- Episode no.: Series 3 Episode 3
- Directed by: Andy DeEmmony
- Written by: Graham Linehan, Arthur Mathews
- Original air date: 27 March 1998

Guest appearances
- Pat Laffan as Pat Mustard; John Rogan as Mr. Fox; Eamon Morrissey as Father Derek Beeching; Arthur Mathews as Father Clarke; Gail Fitzpatrick as Mrs. Millet;

Episode chronology
| ← Previous "Chirpy Burpy Cheap Sheep" | Next → "The Mainland" |

= Speed 3 =

"Speed 3" is the third episode of the third series of the Channel 4 sitcom Father Ted and the 20th episode overall. The episode parodies the action-thriller film Speed and the sequel Speed 2: Cruise Control. "Speed 3" was written after the show's writers Graham Linehan and Arthur Mathews asked themselves: "How can we make a worse sequel than Speed 2?" This episode was voted the fans' favourite episode on Channel 4's "Father Ted Night".

==Plot==
Fathers Ted and Dougal return to the parochial house from the Annual Baby of the Year Competition, as Ted comments on how many of the babies were "hairy". Mrs. Doyle becomes excited when she spots the milkman arriving, putting on a fancier dress and makeup. The milkman introduces himself as Pat Mustard, a boastful, mustachioed man to whom Mrs. Doyle has taken a liking. Ted connects the hairy babies to Pat, believing him to be committing adultery with the housewives on Craggy Island during his rounds. Pat challenges Ted to prove this, and Ted and Dougal proceed to spy on Pat's rounds, collecting enough evidence to get Pat fired. Dougal expresses a wish to become a milkman and is given the vacant position as Craggy Island needs to be rid of the milk overstocking problem after the island agreed to ease up the milk surplus from Kraftanova, a newly liberated country in Eastern Europe, by buying 70,000 tons of its milk.

At the parochial house, Ted trips up over a brick.
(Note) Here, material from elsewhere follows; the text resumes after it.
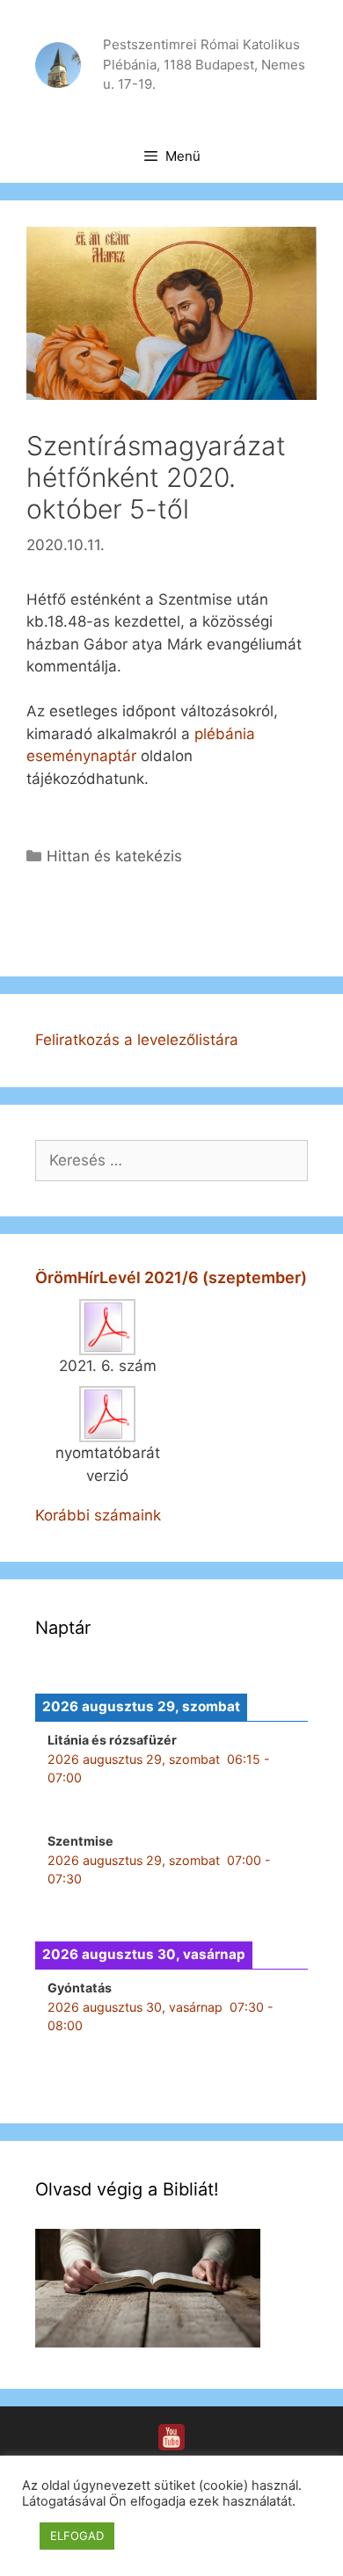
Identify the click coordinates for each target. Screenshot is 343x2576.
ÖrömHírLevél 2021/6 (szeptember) (171, 1277)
He learns from Mrs. Doyle that Jack is keeping the brick as a "pet", but Jack soon changes his mind and throws the brick at Ted. Ted then receives a call from Pat, who, in revenge for losing his job, has planted a bomb on Dougal's milk float, which is set to arm if it exceeds 4 miles per hour and detonate if the speed drops below that. Ted is so worried that he forgets to hang up the phone and goes to warn Dougal as he works his rounds. Dougal is oblivious to the housewives having prepared themselves for Pat's arrival, including one that answers the door topless while another is fully naked. Eventually, Ted catches up to Dougal to warn him of the bomb, but he has already exceeded four. He directs Dougal to a roundabout while he races back to the house to confer with Fathers Beeching and Clarke.

After the priests give Dougal Mass and rule out giving it again, Ted trips over Jack's brick again. He gets the idea to put the brick onto the float's accelerator so they can rescue Dougal without triggering the bomb. Dougal is safely offloaded, and the float drives off on its own. Pat continues to taunt Ted over the phone, oblivious that he is no longer there, until the milk float crashes into the phone booth. The bomb detonates, causing an explosion that is heard at the North Pole, and Pat is killed instantly.

As Dougal gets into bed that night, he questions why he even wanted to become a milkman in the first place. Right after settling under the covers, he suddenly wakes up again and realizes in horror that the women he served during his rounds were naked.

Meanwhile, as Mrs. Doyle packs away her Pat Mustard memorabilia (including a giant spanner that he left with her after being unable to carry it on the milk float), Ted takes out the rubbish and sees an object in the sky. As he watches, the object – the brick from the float – slams into his head and knocks him out.

==Production==
The idea for "Speed 3" came from the writers' Graham Linehan and Arthur Mathews having heard of the 1997 film Speed 2: Cruise Control but having never seen it, felt the idea of putting the action on a speeding boat was incredibly funny, and tried to find a way to make an even worse idea. This cemented the use of the milk float and having Dougal being its driver but required the writers to find a means to place Dougal in the role of a milkman. This led to the idea of having the previous milkman fired for being promiscuous with the housewives and having Ted try to figure out the mystery of the hairy babies.

At one point, they included a scene of a Mass being conducted on a flatbed truck pulled alongside the milk float. Linehan had generally ruled that they should not show Ted and the others doing their roles as clergy, but felt that having the Mass being performed at this point was "too good an opportunity to pass up". Mathews himself played the priest overseeing Mass.

Actor Pat Laffan had previously played the character of Georgie Burgess in The Snapper, a similar position as Pat was envisioned. Laffan had previously auditioned for Father Ted for Father Fintan Stack in "New Jack City" and also knew Pauline McLynn and Frank Kelly (Mrs. Doyle and Father Jack, respectively). Before production, Brendan O'Carroll read for the role of Pat Mustard.

Outdoor filming took place around Clare.

Pat Mustard's theme music is "The Penthouse Suite" by Syd Dale.

==Reception==
The episode was voted the best ever by the show's fans in the Channel 4 Father Ted Night, which screened on 1 January 2011 to celebrate the 15th anniversary of the programme.